Linklater: That was your first day? Welcome back! I find it interesting how you do a little bit of actual flashback, footage from the original film, and then these kind of beautiful visual flashbacks. I found that very moving, to be at a certain location — the train goes by and you’re all just standing there. That’s such a badass shot. Did you feel you needed that to tell your story or to get into your character’s mindsets? Or did you feel you needed to help the audience along?

Boyle: At first we were terrified to do the film, because you worry you’re going to disappoint people. There was a guy on the tower block — you know, the tower block that Spud falls off in his first scene with Renton? There was another tower block next to it, you know. And all the morning when we were setting up the shot with him on the chair falling off, there was a guy watching us out the window from the other tower block. And he was watching us real aggressive-like, and eventually he shouted out to me, “Danny! This better not be shite!

You have to forget that fear, because the other film is actually an artifact that you can use, and what we did was we just drew threads from it occasionally, to connect you back. Like proudly, in a way, to show that we weren’t fearful of it, or ignoring it. Initially we had like five minutes [of flashbacks] in one of the cuts, and that was way too much, so now we have about a minute of the original in the whole film. It feels like more, though, because they touch you, I think. I hope they do, anyway.

Linklater: Even when you see a little glimpse, you remember, and it’s all there in your mind.

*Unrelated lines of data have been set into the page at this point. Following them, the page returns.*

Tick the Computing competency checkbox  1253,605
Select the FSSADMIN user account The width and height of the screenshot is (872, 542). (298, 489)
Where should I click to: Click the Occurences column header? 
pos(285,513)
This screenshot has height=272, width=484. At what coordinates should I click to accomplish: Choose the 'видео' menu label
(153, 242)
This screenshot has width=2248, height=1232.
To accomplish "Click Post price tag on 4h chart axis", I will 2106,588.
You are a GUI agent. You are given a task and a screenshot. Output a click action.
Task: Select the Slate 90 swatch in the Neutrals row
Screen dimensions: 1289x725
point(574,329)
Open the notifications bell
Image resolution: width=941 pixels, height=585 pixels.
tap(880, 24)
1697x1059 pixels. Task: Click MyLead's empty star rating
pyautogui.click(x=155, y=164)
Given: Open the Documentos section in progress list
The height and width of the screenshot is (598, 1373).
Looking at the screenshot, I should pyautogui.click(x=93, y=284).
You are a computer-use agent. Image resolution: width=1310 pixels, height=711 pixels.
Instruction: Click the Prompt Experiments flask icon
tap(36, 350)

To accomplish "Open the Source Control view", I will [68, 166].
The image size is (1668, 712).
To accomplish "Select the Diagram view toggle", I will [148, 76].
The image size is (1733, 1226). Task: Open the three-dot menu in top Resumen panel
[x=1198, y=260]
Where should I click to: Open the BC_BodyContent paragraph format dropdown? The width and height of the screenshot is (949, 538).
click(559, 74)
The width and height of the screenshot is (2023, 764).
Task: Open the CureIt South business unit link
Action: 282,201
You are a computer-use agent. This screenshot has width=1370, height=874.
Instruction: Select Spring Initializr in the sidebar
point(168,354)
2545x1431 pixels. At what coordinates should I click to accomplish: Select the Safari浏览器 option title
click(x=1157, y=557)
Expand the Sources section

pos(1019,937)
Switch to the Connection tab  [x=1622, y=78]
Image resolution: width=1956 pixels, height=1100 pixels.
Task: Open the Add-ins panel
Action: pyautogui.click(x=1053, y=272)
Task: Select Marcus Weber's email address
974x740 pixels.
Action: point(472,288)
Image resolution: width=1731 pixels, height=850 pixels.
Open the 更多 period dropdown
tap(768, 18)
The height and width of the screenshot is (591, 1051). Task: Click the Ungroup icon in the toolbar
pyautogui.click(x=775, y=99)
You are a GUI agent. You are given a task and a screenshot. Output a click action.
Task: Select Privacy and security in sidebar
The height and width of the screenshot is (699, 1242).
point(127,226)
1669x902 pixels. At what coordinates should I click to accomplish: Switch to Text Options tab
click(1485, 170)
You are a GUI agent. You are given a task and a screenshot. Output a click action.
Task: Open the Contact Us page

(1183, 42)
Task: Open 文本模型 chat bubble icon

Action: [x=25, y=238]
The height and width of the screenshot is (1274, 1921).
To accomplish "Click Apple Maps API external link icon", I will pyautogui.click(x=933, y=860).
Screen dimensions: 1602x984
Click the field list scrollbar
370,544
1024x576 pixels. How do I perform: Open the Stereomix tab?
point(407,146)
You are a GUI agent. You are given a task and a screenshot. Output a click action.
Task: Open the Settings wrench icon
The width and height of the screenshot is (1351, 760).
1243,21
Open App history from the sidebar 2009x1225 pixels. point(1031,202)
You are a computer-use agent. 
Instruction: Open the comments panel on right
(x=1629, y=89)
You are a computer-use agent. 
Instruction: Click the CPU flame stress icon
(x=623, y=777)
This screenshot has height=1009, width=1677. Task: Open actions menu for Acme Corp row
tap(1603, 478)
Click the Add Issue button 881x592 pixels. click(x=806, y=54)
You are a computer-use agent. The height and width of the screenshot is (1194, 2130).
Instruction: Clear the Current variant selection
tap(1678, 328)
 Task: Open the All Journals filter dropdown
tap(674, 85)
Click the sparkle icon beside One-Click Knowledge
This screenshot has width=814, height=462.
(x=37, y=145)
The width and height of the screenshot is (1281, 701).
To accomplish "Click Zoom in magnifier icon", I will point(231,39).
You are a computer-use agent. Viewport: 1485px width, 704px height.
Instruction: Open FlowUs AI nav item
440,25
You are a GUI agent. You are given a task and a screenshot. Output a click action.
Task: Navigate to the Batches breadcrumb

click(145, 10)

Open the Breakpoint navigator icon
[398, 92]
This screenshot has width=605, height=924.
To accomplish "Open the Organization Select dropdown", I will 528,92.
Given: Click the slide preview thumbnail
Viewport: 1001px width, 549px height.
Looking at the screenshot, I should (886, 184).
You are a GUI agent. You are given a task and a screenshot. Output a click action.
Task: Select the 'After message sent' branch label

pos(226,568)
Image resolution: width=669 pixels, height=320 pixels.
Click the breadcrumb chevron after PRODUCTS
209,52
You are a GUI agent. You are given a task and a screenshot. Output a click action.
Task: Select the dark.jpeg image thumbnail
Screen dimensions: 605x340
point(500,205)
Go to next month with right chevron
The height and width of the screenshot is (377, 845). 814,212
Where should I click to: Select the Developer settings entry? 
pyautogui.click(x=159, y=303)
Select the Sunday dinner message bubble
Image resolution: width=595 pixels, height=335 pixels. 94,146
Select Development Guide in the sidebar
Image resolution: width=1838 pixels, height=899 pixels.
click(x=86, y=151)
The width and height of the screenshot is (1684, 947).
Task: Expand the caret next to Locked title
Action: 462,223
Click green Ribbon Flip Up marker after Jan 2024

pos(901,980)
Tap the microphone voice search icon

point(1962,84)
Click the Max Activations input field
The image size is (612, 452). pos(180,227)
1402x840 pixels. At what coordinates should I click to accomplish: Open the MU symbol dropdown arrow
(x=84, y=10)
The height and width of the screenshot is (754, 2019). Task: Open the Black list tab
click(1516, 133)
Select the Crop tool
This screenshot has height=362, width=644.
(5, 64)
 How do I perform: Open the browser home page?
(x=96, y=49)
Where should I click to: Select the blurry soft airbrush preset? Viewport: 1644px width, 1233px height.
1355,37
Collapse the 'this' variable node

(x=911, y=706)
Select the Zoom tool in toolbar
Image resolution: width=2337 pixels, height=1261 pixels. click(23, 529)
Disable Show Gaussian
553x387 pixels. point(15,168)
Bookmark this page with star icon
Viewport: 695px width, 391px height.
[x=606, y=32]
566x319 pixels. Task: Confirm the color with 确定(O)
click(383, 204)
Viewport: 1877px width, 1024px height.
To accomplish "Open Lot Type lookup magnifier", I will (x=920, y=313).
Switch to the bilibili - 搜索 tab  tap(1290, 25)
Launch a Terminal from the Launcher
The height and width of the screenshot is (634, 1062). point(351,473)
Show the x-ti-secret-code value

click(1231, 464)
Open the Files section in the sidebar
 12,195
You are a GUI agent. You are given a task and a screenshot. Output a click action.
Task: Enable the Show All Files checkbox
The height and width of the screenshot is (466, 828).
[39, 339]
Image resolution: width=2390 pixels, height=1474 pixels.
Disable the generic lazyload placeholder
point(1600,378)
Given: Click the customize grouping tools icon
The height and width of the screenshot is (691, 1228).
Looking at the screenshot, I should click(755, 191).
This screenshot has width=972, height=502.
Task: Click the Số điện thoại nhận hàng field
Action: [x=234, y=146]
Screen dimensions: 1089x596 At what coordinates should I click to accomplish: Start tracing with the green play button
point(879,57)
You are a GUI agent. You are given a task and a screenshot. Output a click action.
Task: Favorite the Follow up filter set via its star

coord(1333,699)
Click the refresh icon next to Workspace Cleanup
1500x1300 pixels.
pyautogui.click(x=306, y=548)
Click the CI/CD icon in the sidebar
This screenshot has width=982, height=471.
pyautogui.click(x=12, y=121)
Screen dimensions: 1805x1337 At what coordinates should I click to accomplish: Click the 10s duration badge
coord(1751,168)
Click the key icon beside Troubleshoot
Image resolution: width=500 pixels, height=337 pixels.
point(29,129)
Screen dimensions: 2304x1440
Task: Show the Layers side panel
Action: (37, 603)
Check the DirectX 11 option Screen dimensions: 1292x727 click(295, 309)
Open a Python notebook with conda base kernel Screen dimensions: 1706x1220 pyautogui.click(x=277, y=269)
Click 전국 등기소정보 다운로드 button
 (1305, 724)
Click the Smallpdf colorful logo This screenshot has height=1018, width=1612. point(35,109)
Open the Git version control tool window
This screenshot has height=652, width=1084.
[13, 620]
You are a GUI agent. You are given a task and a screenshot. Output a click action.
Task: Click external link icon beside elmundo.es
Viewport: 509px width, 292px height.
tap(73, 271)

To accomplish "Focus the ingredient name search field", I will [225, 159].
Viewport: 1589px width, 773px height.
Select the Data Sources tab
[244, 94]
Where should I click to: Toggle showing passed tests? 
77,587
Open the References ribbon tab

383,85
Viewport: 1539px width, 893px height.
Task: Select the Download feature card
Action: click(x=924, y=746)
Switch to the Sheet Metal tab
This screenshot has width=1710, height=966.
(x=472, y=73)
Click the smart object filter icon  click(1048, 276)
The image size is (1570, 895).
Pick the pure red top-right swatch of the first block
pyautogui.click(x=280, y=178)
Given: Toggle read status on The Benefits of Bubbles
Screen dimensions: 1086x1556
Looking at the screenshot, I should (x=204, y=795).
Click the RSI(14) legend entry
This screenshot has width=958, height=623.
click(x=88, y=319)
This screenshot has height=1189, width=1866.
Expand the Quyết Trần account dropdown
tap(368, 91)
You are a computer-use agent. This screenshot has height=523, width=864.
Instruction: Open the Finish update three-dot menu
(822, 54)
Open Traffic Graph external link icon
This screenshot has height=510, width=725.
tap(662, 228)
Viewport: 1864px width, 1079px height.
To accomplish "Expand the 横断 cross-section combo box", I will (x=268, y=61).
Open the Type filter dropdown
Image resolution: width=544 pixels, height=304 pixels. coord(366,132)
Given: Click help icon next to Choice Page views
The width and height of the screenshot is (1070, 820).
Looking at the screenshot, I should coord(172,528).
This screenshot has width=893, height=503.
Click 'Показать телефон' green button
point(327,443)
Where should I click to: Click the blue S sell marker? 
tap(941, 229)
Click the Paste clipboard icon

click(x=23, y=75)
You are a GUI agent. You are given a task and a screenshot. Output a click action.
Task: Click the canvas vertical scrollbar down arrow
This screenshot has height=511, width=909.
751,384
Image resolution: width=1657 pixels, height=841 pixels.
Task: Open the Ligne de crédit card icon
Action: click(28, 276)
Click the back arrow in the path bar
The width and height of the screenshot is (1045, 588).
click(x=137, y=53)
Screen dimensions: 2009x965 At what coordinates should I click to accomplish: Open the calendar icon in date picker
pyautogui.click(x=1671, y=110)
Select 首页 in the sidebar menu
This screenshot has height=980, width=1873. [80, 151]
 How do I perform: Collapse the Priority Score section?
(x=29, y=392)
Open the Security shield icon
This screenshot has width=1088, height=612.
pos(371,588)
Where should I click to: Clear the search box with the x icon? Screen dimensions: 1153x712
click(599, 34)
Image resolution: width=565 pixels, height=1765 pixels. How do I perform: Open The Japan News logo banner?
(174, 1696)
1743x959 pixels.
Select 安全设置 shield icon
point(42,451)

Boyle: What is amazing about movies is that they are the art form of time. What you do with movies is you just extend time or you contract it. You can also stop it, and unlock it as well. And it’s a weird sort of union you have with the audience, because once cinema continues to exist, you also participate in time. You pay to give up time to a filmmaker and say, “There, there’s my time. What are you going to do with it? I’m not going to walk away. I’m not going to look at my phone (hopefully).”

Anyway, that contract of time…there’s nothing like it. In the first movie, we stopped time for cool, stylish reasons, and we had some freeze frames with some names and stuff like that. In [the sequel], we used it not to copy that but to say that the film is about time. There’s a contract in it as well, which I expressed to the actors before we started: “We are going to see you as you were.”

And you can unlock time, because you have an image of these actors, especially in movies that you’ve loved. You freeze them in time. Even though they make other movies, you have an image of them in that particular film. If you go back to that movie and unlock it and go, “Oh, no. Here he is now!” What do you think noo?

T2 Trainspotting opens March 17 in theaters nationwide.